“ALL IN” is the name of a newborn Strategic Partnership Project (KA2) about inclusion, financed by Erasmus+, which involves 8 partner organizations from Austria (which is also the coordinator), Belgium, Bulgaria, Italy, UK, Slovenia and Spain. The kick-off meeting took place in Graz, Austria, from the 21st of May to the 24th during which all the partners had the opportunity to meet and to get to know each other in person after a simple e-mail communication.
The point of the meeting was mainly to introduce the project, to share ideas and opinions on what we all thought about inclusion and to define the responsibilities among the partners. It is always a pleasure to meet and talk face to face with the partners with whom you will work for two years: you need to build trust and create a common ground from which you can start to work together.
All the partner organizations work in different fields of youth work in which there’s anyway a real need to foster inclusion. Nowadays the term inclusion is used by many people and has become a very fashionable concept. But what is actually inclusion? What do we mean by that? This is the starting point of the project: the intention is to fill the gap in the actual understanding of inclusion (include from where, into what and including whom), and to give as a consequence practical skills and support to youth workers in order to implement the concept into reality and to make their work more inclusive.

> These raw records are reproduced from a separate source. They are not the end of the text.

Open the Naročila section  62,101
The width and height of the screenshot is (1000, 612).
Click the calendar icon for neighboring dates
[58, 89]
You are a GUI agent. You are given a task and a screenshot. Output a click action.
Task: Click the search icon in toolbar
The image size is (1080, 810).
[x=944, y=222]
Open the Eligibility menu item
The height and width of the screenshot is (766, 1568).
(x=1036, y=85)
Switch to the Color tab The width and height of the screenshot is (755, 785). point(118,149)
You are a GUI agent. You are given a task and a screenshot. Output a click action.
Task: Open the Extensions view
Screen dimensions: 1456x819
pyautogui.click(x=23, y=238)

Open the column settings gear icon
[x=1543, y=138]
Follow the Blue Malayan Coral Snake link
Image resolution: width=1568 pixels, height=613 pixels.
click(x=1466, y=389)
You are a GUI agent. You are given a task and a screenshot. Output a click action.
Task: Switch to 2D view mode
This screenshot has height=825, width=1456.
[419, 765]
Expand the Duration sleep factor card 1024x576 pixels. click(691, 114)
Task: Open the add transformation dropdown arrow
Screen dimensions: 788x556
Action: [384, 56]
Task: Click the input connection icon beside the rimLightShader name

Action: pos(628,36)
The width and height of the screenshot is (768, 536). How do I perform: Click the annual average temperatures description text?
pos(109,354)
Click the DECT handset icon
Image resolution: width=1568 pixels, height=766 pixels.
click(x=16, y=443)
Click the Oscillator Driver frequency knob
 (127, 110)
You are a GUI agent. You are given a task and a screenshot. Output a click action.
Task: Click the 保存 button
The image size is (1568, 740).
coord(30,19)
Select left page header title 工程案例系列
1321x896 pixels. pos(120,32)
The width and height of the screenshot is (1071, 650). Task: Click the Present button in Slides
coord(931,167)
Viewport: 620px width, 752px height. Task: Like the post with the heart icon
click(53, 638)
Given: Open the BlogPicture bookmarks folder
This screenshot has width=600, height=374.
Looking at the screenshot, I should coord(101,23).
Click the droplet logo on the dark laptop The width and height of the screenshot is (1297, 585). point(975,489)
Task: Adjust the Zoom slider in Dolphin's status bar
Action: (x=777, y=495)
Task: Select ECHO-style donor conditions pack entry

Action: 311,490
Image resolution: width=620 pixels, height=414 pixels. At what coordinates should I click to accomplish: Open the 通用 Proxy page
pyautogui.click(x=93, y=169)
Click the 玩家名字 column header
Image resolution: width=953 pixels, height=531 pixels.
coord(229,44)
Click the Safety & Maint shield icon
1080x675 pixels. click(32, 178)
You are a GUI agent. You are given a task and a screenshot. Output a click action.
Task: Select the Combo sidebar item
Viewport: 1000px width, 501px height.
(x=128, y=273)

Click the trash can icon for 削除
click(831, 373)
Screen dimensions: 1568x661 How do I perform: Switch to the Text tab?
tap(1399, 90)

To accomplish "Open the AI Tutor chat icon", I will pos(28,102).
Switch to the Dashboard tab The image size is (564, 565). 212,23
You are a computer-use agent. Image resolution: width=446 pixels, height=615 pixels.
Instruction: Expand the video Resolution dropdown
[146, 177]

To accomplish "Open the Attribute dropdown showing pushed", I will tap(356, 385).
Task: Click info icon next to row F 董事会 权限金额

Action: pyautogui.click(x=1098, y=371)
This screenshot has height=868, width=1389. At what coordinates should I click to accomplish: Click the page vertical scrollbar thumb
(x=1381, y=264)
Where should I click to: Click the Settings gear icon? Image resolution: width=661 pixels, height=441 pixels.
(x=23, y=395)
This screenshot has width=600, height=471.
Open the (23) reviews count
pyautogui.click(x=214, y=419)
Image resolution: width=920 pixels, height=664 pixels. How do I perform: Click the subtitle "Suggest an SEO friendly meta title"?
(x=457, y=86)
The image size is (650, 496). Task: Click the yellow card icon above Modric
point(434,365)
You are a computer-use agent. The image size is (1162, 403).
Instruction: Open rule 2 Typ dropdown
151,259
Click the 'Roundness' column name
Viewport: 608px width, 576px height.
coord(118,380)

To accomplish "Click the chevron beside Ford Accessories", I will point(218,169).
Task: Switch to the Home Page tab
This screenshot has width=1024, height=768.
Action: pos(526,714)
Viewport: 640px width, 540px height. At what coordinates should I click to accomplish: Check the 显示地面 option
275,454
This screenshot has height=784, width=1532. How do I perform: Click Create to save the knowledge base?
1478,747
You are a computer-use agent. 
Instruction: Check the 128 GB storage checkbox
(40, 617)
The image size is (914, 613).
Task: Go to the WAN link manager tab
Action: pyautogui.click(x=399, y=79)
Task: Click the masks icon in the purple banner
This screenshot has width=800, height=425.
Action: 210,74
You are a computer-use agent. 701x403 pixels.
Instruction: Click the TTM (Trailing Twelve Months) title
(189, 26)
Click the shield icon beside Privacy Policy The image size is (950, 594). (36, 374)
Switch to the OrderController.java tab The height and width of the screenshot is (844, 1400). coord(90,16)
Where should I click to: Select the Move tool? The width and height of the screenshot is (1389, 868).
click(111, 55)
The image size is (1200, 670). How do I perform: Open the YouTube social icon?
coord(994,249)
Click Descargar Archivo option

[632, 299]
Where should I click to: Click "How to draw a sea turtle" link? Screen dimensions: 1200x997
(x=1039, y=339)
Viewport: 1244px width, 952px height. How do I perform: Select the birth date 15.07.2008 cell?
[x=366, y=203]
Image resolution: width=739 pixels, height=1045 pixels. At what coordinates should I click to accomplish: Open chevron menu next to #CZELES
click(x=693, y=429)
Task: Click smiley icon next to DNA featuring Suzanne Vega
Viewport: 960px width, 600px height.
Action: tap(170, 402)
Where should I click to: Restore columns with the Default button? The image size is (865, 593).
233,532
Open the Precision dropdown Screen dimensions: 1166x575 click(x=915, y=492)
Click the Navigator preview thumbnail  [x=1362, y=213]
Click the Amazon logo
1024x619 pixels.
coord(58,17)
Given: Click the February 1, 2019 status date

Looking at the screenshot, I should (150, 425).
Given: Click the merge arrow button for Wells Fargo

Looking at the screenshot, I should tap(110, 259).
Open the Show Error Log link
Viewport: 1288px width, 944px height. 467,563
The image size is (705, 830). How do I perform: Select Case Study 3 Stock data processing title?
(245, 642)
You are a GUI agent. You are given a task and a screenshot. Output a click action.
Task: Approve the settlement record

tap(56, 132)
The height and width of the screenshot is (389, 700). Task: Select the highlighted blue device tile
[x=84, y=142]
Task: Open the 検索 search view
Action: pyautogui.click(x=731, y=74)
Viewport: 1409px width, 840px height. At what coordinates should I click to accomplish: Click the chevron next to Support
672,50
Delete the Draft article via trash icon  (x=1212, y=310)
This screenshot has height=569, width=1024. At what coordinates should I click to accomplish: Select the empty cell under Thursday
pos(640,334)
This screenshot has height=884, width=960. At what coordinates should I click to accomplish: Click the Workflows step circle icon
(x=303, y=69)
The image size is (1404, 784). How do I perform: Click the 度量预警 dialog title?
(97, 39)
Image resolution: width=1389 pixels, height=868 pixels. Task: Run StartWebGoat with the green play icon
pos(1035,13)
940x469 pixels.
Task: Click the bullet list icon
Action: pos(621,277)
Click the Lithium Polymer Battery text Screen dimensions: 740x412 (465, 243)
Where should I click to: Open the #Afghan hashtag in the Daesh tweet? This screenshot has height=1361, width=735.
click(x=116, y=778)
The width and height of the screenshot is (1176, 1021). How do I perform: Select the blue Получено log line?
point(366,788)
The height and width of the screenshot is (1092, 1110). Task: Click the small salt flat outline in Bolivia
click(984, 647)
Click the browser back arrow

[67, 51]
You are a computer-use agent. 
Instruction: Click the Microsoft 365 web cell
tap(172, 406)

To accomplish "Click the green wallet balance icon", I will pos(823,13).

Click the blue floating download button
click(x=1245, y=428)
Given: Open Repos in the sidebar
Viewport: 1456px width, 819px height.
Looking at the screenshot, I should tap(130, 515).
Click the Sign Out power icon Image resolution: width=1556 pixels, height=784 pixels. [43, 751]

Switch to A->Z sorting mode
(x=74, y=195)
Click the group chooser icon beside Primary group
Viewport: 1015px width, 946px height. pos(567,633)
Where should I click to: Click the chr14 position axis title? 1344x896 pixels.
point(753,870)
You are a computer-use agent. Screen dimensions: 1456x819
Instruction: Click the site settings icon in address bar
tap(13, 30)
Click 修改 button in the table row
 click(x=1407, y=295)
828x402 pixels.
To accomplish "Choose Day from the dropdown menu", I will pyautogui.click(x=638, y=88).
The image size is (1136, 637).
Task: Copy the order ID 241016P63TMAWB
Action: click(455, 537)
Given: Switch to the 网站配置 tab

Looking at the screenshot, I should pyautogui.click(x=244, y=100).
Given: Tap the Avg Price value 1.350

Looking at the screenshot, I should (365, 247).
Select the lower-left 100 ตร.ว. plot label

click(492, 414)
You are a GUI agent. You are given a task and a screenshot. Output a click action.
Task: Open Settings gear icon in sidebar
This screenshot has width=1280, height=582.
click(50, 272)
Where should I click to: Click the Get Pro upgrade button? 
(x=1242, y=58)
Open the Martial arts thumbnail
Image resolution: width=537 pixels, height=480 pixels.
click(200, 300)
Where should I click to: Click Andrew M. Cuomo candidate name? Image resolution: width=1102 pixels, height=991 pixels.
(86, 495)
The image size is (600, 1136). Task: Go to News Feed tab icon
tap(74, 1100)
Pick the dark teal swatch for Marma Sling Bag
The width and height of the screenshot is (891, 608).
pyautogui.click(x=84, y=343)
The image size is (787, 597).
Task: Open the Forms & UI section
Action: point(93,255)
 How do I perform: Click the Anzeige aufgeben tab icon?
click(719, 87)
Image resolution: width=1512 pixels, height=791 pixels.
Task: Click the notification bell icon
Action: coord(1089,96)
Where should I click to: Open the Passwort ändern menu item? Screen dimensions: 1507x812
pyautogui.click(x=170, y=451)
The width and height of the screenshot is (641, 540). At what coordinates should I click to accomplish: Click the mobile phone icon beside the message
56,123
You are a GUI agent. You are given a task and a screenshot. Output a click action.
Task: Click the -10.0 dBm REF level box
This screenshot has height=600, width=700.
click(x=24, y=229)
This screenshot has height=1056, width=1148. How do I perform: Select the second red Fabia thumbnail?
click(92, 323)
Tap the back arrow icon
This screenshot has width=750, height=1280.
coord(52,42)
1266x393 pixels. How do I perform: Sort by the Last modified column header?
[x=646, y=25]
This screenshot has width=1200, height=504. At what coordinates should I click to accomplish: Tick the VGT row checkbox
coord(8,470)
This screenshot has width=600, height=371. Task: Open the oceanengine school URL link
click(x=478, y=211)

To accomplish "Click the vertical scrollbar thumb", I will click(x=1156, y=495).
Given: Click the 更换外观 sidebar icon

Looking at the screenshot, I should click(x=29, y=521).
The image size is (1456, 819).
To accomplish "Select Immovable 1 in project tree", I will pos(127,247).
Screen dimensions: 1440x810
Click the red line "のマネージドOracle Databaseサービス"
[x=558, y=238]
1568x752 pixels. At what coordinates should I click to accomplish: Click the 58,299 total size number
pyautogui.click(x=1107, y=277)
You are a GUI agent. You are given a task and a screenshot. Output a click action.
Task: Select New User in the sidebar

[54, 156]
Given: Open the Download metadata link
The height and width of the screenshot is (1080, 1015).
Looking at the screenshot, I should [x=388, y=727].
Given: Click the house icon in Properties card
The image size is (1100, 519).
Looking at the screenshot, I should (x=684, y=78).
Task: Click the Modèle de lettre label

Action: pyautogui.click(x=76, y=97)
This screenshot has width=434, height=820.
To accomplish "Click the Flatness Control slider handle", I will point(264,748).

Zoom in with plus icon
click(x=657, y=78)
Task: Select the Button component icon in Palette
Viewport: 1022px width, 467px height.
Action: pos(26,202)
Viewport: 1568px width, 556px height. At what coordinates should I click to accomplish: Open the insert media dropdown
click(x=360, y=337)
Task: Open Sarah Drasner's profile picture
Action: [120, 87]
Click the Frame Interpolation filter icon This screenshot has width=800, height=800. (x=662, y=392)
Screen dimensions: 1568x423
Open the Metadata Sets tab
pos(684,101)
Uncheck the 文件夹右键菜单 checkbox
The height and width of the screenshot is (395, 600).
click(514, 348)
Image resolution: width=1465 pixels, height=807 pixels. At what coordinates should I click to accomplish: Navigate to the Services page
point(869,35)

For this reason, the goal of the project is to develop and test training modules about inclusive approach to all in youth work. Each organization has the duty to create a module with the support materials aimed at training actual or future leaders, youth workers and all the person working with young people in general. In order to create really inclusive modules, field research is the starting point: each partner has to understand what are the standards nowadays as regards inclusion in its own country, in order to work in the right direction. The training module is seen here as “innovation, because it will be create in the way that it can reach different target groups within youth field”, as the coordinators say. The modules will consists, in fact, of several blocks and people will be able to choose and to attend what is necessary for them.
All the modules created will be tested and collected in a training manual which will be used to train a pool of youth workers to inclusiveness. What the creators of the project would like to achieve is that this could become a certain standard in the education of people involved in youth work. Of course, it’s just the beginning of the project and there’s a lot of work ahead. The atmosphere of the meeting was anyway very positive: the group left Graz with a lot of ideas and good intentions, a schedule to follow, and the plan to meet again in Scotland next November to report the first results. As Vicolocorto we are very proud to be part of this process… let’s make youth work more inclusive!